*GOAL OF THE EXERCISE*
Set down exactly the lines below, starting at the one that contains "At what coordinates should I click to accomplish: Open" and ending at the one that contains "You are a computer-use agent.", with both of those lines included and nothing else.

Saved entries:
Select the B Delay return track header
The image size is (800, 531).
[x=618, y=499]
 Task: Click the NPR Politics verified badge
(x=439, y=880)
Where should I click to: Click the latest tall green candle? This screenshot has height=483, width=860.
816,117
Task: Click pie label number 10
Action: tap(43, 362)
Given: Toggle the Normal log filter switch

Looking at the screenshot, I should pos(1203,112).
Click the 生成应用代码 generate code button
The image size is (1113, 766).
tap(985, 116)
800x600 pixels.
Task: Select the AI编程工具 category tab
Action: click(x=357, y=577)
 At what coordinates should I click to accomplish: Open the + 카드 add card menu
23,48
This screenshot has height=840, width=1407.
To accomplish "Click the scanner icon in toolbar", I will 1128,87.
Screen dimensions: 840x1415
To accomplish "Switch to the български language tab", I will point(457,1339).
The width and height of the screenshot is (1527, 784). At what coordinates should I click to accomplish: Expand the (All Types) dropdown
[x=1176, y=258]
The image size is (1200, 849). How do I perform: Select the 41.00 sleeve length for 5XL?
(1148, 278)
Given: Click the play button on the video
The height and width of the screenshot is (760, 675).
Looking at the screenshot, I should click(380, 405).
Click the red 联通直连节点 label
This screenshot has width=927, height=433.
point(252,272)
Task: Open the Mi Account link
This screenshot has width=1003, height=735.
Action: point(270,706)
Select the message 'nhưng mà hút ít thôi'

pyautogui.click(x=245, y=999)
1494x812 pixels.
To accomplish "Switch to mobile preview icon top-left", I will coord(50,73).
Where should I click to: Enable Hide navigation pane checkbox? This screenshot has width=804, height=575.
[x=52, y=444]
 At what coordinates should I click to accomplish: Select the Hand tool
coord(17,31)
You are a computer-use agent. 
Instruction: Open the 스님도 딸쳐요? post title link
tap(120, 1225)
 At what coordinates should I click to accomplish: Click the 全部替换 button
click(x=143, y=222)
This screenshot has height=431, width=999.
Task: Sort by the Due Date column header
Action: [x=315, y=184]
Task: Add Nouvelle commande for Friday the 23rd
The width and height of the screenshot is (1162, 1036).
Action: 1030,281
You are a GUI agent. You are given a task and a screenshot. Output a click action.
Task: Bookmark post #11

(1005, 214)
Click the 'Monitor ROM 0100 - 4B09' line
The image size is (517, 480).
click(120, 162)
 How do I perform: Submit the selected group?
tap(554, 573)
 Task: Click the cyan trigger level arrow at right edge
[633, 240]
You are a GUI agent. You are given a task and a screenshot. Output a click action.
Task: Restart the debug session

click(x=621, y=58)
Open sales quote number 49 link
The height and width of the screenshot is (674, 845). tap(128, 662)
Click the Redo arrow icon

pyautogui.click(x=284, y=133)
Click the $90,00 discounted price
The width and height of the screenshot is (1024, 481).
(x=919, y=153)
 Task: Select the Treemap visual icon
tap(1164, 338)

*ANSWER TO THE PROBLEM*
 At what coordinates should I click to accomplish: Open the + 카드 add card menu
23,48
This screenshot has height=840, width=1407.
To accomplish "Click the scanner icon in toolbar", I will 1128,87.
Screen dimensions: 840x1415
To accomplish "Switch to the български language tab", I will point(457,1339).
The width and height of the screenshot is (1527, 784). At what coordinates should I click to accomplish: Expand the (All Types) dropdown
[x=1176, y=258]
The image size is (1200, 849). How do I perform: Select the 41.00 sleeve length for 5XL?
(1148, 278)
Given: Click the play button on the video
The height and width of the screenshot is (760, 675).
Looking at the screenshot, I should click(380, 405).
Click the red 联通直连节点 label
This screenshot has width=927, height=433.
point(252,272)
Task: Open the Mi Account link
This screenshot has width=1003, height=735.
Action: point(270,706)
Select the message 'nhưng mà hút ít thôi'

pyautogui.click(x=245, y=999)
1494x812 pixels.
To accomplish "Switch to mobile preview icon top-left", I will coord(50,73).
Where should I click to: Enable Hide navigation pane checkbox? This screenshot has width=804, height=575.
[x=52, y=444]
 At what coordinates should I click to accomplish: Select the Hand tool
coord(17,31)
You are a computer-use agent. 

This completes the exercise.